Em outro momento, porém, o biólogo - que tem passagens pelo SBT, Record e NatGeo - é confrontado sobre a acusação de pagamento ilícito para a morte dos animais. Grieco conta que, devido à proibição da pesca, famílias perderam a única fonte de renda e que o apresentador estaria jurado de morte na região. A partir daí, o filme mostra uma visita dele aos pescadores para um confronto sobre o ocorrido, que, segundo Richard, foi motivada pela transparência.
"Eu nunca pretendi prejudicar a comunidade e, por isso, precisava entender por que estavam 'me jurando de morte', utilizando as palavras do diretor do documentário. Eu sempre tive a confiança das comunidades por onde passei", justifica, em entrevista ao Notícias da TV.
Procurada pelo Viver, a assessoria de imprensa da Globo afirmou que a emissora não foi buscada pelo autores do documentário e não teve acesso à obra, mas que a denúncia teria sido realizada contra e biólogo e negada pelo mesmo. Em nota, a emissora se posicionou sobre o processo de apuração da reportagem. Leia o texto na íntegra:
"A TV Globo não foi procurada pelos autores do documentário e não teve acesso a ele. Como em toda a reportagem que coloca no ar, a Globo sabia quem era o responsável pelas imagens e tomou providências para checar a veracidade das informações. O material foi cedido pela Ampa – Mamíferos Aquáticos da Amazônia, e na gravação bruta, com o áudio ambiente, não havia nada que sugerisse qualquer irregularidade ou método ilícito na captação de imagens.

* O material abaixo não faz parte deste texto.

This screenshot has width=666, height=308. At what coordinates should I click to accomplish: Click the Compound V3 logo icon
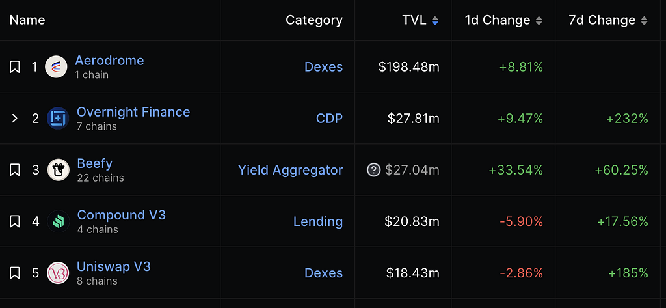58,221
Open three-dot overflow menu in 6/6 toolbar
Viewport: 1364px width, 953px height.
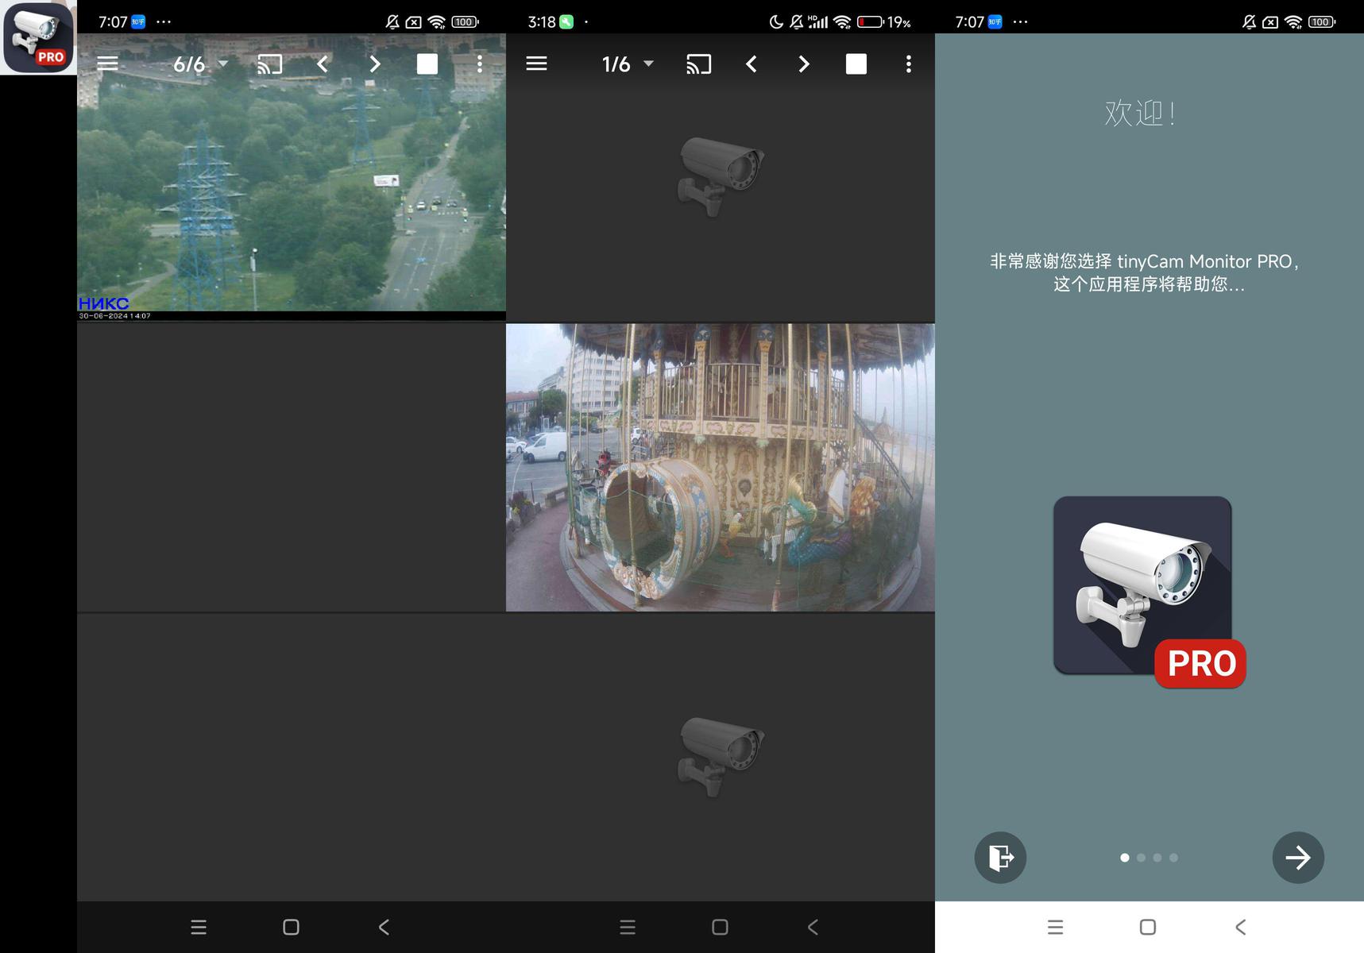click(x=479, y=64)
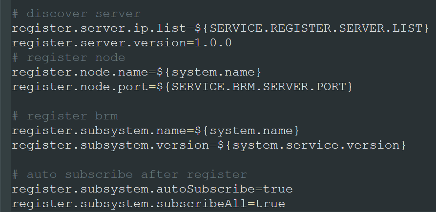This screenshot has width=436, height=212.
Task: Click the "# register node" comment
Action: click(68, 58)

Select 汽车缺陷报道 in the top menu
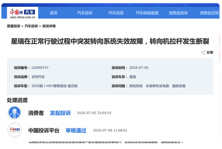[147, 13]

Toda a estrutura em volta da captação e o comportamento dos pescadores mostravam que essa, para eles, era uma prática frequente, que desempenhavam com desenvoltura. Tanto a Ampa quanto o Instituto de Pesquisas da Amazônia viram as imagens e as validaram como legítimas. Tivemos o cuidado ainda de submetê-las ao Ministério Público Federal no Amazonas e fundamentar a reportagem em pesquisas do Instituto de Pesquisas da Amazônia, da UFRJ e da UERJ, que comprovaram, em amostras compradas nos mercados, que havia carne de boto rosa nas vísceras de piracatinga, peixe nocivo à saúde humana por conter altos níveis de metais pesados. Autoridades da preservação já indicavam, na época, que a população de botos estava diminuindo em 10% ao ano por causa da pesca da piracatinga. Para a TV Globo, a correção na apuração jornalística jamais é colocada em risco seja qual for a causa em jogo."
Confira a sinopse do filme:
"Nas profundezas da Amazônia, a população do golfinho de rio rosa indígena está diminuindo. Dócil e fácil de pegar, este animal quase mítico está sendo caçado à extinção e usado como isca para peixe. Mas dois ativistas estão cada um trabalhando incansavelmente para aumentar a consciência e proteger a espécie. Por um lado, um biólogo marinho e, por outro lado, uma famosa estrela de TV, cada um tem sua própria abordagem muito diferente para o seu objetivo comum. À medida que a batalha para salvar o golfinho rosa se intensifica, o esforço para direcionar a atenção do público para a questão torna-se cada vez mais difícil. Quando um escândalo explode, questões éticas são levantadas tão obscuras quanto as águas do próprio Rio Amazonas. Que sacrifícios são aceitáveis na batalha por este animal em perigo e quais são as maiores questões sociais, econômicas e ambientais envolvidas? O documentário surpreendente de Mark Grieco (Marmato) explora a ética do ativismo na era moderna da mídia."